## Ausgewählter Auszug
________________________________________
Den Fachsoziologen mag das erstaunen. Zumal die Hauptthese der Risikogesellschaft damals mehr als schlicht war. Im Kern meint sie nämlich nichts anderes, als dass der Siegeszug der Moderne Katastrophen zeitigt, die sie selbst produziert. Anders als die Frankfurter Dialektiker der Aufklärung wollte Ulrich Beck deren Untergangsgesänge jedoch nicht mitmachen. Wie Jürgen Habermas pochte er auf die Kraft der Reflexion, darauf, dass (getreu der Devise Hölderlins) in der Gefahr das Rettende wachsen und die Kräfte des Lichts über die Kräfte des Dunkels obsiegen würden.

Global statt national
Allzu optimistisch scheint der Autor diese Macht aber nicht eingeschätzt zu haben. Sonst wäre zwanzig Jahre später wohl kaum ein Nachfolgeband nötig, der all jene Motive wieder aufnimmt, die damals noch, wie er sagt, unter einer nationalen Perspektive standen. Anders als Luhmann scheint er nicht mehr darauf zu vertrauen, dass Lösungen für die Probleme von Nebenfolgen der Modernisierung aus dem Kompetenzrahmen der Modernisierung selbst hervorgehen. Terrorismus, Marktgeschehen und Umweltzerstörung erzeugen Kapitalschäden, die die Grundlagen der Gesellschaft und das Selbstverständnis unseres Daseins untergraben. Durch singuläre Gegenmaßnahmen können sie jedenfalls nicht mehr bewältigt werden.
________________________________________
## Datenabschnitt
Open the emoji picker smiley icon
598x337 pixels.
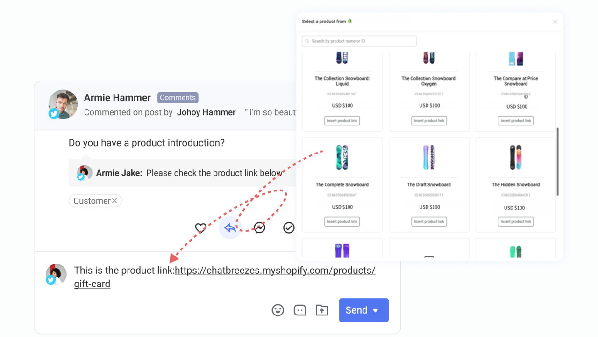pyautogui.click(x=278, y=310)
________________________________________
## Arbeitsanweisung
Welche Personen werden im Auszug über die Risikogesellschaft mit Namen genannt? Liste sie alle auf.

## Endergebnis
Ulrich Beck, Jürgen Habermas, Hölderlin, Luhmann